Task item:
Copy the material below word for word, every line of it, but leave out the pictures.

Provided entries:
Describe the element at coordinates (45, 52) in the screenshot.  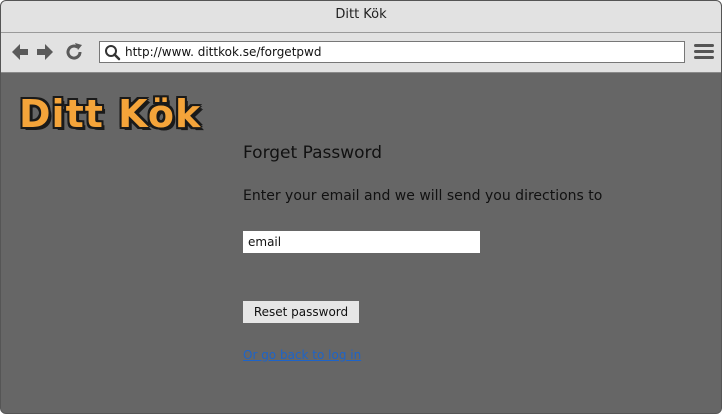
I see `forward-arrow-icon` at that location.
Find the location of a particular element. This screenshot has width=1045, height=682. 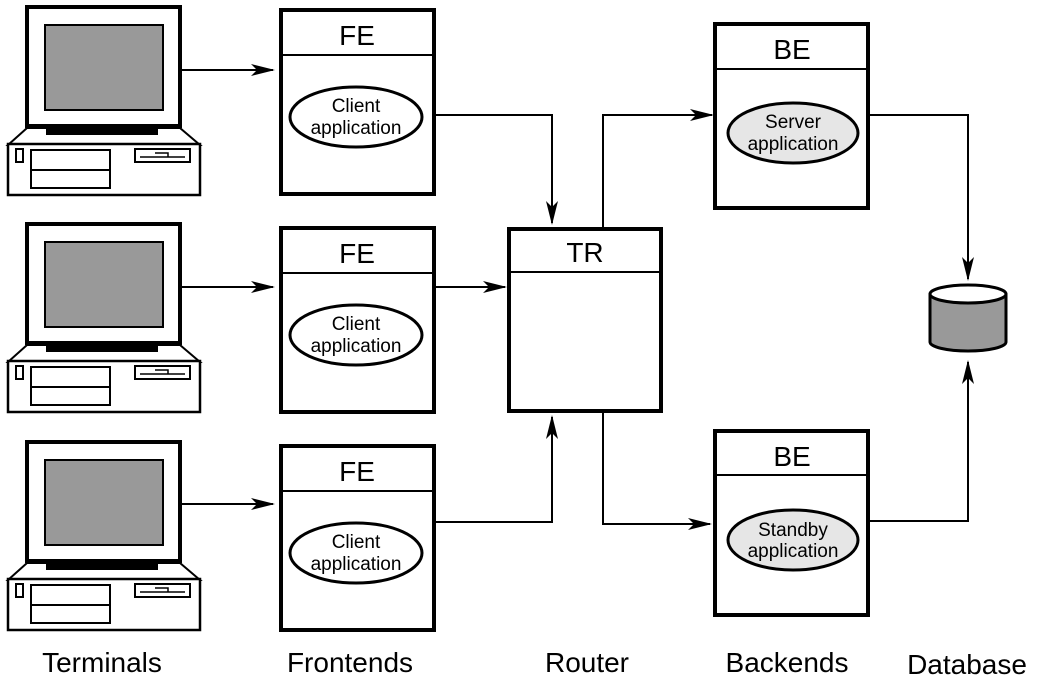

arrow-fe3-router is located at coordinates (497, 469).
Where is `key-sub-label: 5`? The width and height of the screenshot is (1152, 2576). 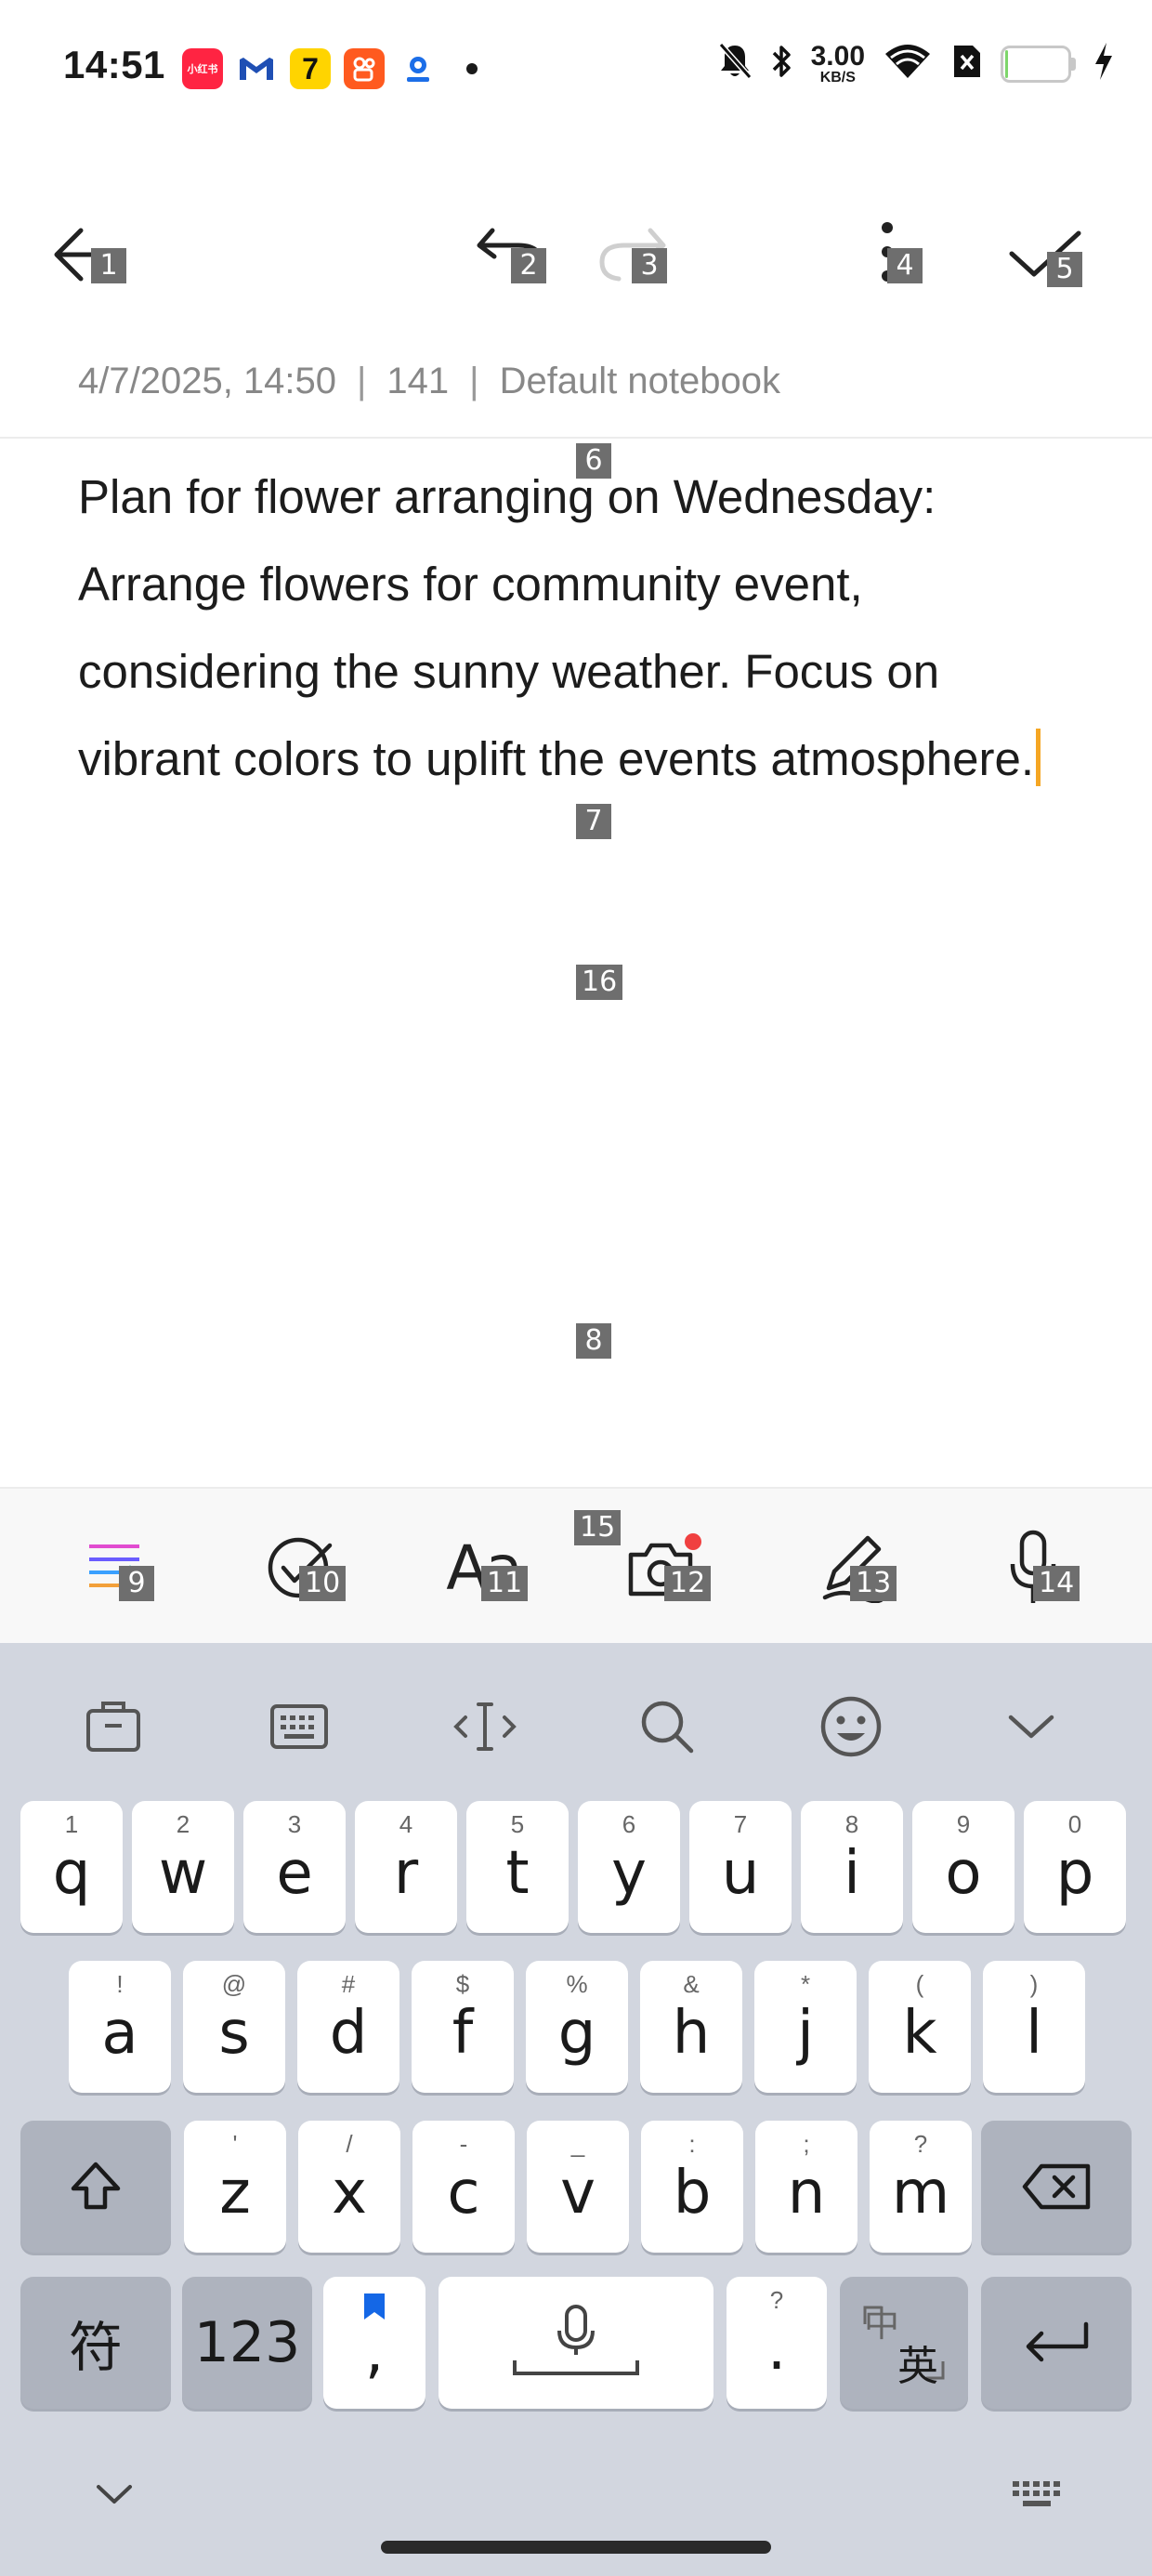
key-sub-label: 5 is located at coordinates (518, 1824).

Reply to the exercise:
Describe the element at coordinates (45, 52) in the screenshot.  
I see `forward-arrow-icon` at that location.
Find the location of a particular element. This screenshot has width=1045, height=682. 

arrow-fe3-router is located at coordinates (497, 469).
Where is `key-sub-label: 5`? The width and height of the screenshot is (1152, 2576). 
key-sub-label: 5 is located at coordinates (518, 1824).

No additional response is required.